● Material to process:
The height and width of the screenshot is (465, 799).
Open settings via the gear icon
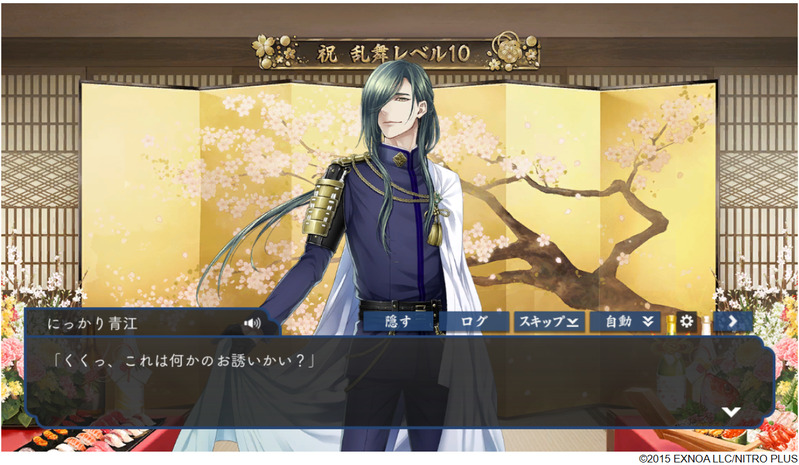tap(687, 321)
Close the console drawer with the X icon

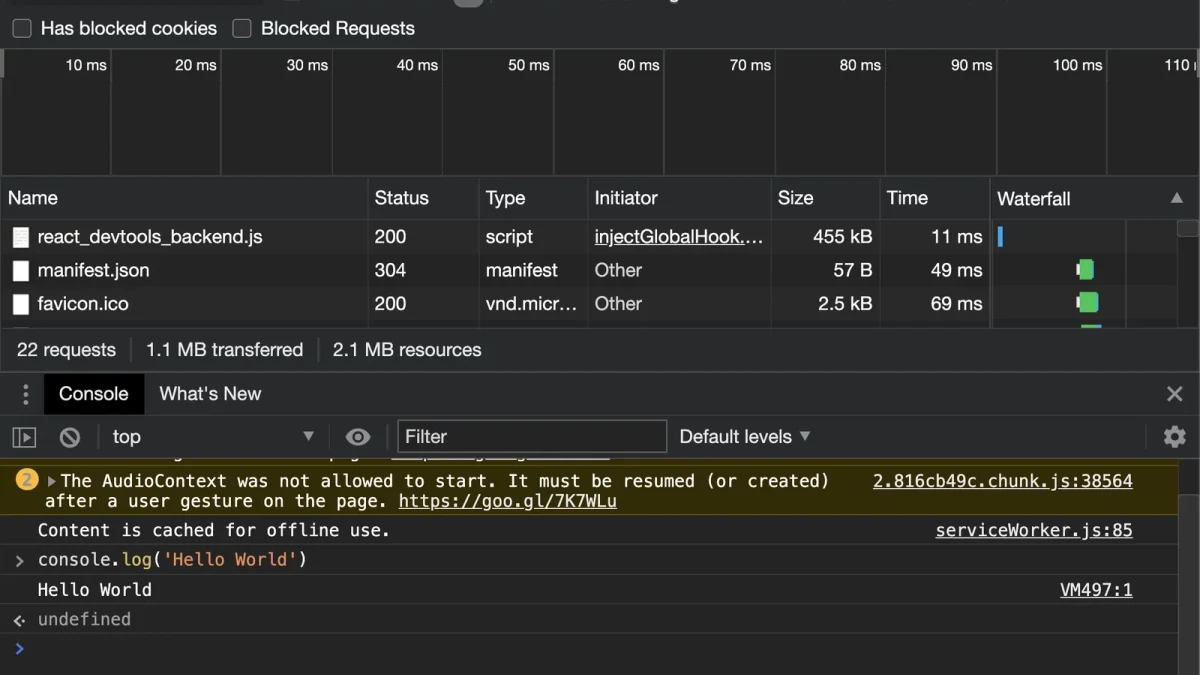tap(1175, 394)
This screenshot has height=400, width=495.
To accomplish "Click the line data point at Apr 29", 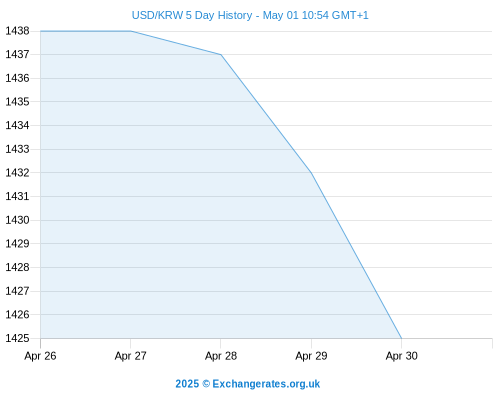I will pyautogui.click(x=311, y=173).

● Problem details: Only lines that include "screenshot" belong in the answer; copy all of them from the listing.

● Response area:
The height and width of the screenshot is (465, 799).
This screenshot has height=400, width=495.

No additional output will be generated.